The data:
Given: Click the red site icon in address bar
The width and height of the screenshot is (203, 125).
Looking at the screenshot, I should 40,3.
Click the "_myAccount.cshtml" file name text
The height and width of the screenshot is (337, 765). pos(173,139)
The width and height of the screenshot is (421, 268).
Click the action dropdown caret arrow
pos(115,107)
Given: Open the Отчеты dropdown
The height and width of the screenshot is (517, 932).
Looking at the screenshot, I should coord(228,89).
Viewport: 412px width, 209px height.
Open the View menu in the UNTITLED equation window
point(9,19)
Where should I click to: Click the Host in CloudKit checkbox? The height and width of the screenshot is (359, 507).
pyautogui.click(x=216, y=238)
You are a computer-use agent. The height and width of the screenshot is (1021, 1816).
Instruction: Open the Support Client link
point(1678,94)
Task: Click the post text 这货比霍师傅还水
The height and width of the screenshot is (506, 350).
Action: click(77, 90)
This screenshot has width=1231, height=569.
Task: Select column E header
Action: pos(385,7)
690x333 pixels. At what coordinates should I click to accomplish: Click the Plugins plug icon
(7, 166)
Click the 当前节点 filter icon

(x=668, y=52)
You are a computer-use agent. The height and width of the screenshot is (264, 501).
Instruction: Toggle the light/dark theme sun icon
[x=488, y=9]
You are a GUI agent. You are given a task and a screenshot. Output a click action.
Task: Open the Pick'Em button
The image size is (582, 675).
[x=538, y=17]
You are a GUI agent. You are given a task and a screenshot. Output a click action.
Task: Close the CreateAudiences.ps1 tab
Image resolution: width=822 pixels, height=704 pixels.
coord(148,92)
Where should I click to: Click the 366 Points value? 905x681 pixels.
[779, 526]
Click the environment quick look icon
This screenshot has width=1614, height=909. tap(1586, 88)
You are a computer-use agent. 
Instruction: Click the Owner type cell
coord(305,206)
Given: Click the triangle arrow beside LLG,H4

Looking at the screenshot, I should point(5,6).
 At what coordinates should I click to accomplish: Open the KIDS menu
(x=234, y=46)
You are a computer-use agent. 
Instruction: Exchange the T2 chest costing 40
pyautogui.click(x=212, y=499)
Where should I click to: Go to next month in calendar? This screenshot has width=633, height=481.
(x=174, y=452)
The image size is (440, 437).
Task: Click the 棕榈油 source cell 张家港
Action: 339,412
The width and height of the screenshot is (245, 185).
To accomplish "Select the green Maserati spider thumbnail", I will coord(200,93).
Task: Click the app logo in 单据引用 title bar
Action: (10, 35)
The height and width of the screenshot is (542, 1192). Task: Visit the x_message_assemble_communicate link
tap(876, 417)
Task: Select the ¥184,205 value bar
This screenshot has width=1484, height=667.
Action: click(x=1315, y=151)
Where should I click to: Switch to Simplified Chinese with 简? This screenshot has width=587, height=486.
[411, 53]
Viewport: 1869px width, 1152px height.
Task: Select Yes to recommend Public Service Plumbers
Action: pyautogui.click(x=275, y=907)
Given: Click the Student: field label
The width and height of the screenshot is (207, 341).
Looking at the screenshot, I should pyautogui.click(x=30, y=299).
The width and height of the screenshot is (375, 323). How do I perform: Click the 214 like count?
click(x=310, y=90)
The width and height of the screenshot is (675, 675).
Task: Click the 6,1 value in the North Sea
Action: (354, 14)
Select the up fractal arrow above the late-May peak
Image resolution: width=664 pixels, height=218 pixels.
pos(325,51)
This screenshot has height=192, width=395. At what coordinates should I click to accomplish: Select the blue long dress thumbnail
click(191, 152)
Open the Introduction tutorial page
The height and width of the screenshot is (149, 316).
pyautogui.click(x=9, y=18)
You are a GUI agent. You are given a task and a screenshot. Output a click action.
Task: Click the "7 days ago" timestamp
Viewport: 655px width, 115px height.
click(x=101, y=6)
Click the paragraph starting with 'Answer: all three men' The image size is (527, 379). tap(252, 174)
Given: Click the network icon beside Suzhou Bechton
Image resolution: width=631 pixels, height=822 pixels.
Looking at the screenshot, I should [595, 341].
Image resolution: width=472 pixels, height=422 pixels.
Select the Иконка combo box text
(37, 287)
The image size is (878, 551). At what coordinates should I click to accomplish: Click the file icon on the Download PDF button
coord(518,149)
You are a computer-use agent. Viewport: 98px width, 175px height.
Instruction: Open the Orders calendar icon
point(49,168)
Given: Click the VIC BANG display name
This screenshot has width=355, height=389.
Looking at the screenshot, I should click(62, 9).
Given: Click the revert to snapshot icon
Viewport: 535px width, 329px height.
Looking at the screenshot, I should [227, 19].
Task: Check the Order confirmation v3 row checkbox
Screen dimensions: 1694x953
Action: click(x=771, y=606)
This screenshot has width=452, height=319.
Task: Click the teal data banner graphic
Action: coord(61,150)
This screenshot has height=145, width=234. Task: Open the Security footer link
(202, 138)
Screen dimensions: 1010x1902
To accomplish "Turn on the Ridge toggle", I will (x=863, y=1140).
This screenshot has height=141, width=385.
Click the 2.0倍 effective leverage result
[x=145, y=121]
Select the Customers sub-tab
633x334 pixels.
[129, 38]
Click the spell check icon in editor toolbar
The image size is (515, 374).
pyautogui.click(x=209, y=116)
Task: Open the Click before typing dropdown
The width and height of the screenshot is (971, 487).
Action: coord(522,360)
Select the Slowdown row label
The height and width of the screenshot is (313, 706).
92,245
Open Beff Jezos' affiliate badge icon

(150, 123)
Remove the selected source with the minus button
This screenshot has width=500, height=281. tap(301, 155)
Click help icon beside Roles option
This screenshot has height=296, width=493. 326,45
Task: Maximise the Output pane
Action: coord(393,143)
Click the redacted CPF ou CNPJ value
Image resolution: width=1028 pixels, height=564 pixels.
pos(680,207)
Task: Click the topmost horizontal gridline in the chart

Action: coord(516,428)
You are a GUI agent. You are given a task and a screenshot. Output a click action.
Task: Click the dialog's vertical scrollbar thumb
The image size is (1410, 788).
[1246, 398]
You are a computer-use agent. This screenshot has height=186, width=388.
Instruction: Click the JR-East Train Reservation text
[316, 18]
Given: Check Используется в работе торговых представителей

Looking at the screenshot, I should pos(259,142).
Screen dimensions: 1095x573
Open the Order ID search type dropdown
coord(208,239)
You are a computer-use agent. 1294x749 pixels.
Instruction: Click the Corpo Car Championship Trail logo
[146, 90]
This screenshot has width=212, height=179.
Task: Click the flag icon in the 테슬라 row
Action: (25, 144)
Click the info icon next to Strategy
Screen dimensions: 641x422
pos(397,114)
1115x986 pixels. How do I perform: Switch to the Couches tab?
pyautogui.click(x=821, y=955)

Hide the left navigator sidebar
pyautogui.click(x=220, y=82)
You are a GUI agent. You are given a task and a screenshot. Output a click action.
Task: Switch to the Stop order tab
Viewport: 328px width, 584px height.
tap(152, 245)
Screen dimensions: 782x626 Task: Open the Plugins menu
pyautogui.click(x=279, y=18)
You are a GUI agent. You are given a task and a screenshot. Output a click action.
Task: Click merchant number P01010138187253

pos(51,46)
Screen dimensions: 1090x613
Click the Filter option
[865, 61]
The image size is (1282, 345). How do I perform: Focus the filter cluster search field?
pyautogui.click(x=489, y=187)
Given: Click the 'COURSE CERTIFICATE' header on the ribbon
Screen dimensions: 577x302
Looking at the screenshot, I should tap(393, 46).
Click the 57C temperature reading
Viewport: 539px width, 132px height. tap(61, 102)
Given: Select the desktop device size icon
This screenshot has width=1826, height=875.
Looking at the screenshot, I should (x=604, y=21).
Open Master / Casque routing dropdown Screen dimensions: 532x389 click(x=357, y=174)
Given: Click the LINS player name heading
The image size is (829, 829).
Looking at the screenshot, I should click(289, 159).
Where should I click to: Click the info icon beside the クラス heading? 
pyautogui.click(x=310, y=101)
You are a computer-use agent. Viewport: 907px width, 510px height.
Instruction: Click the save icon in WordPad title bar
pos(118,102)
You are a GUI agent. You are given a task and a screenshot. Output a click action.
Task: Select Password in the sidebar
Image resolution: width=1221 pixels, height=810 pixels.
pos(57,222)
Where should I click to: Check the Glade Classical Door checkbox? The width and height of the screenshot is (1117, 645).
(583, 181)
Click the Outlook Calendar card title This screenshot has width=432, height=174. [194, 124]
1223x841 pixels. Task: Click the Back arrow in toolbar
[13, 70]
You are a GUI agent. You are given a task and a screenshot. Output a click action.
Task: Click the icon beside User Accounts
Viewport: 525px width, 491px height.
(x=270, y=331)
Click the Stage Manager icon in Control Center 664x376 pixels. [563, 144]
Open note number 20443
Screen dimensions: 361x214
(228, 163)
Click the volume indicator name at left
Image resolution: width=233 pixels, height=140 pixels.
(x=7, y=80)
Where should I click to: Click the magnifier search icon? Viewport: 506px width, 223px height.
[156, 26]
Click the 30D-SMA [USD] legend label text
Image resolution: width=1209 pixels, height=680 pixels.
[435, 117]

Stated exercise: Please turn the stretch of the records from the line containing "Click the 30D-SMA [USD] legend label text" through the end of the records, both ends included, into a Markdown table with the columns Row and Line. Give each line its own row number and leave out any blank lines.

Output:
| Row | Line |
|---|---|
| 1 | Click the 30D-SMA [USD] legend label text |
| 2 | Image resolution: width=1209 pixels, height=680 pixels. |
| 3 | [435, 117] |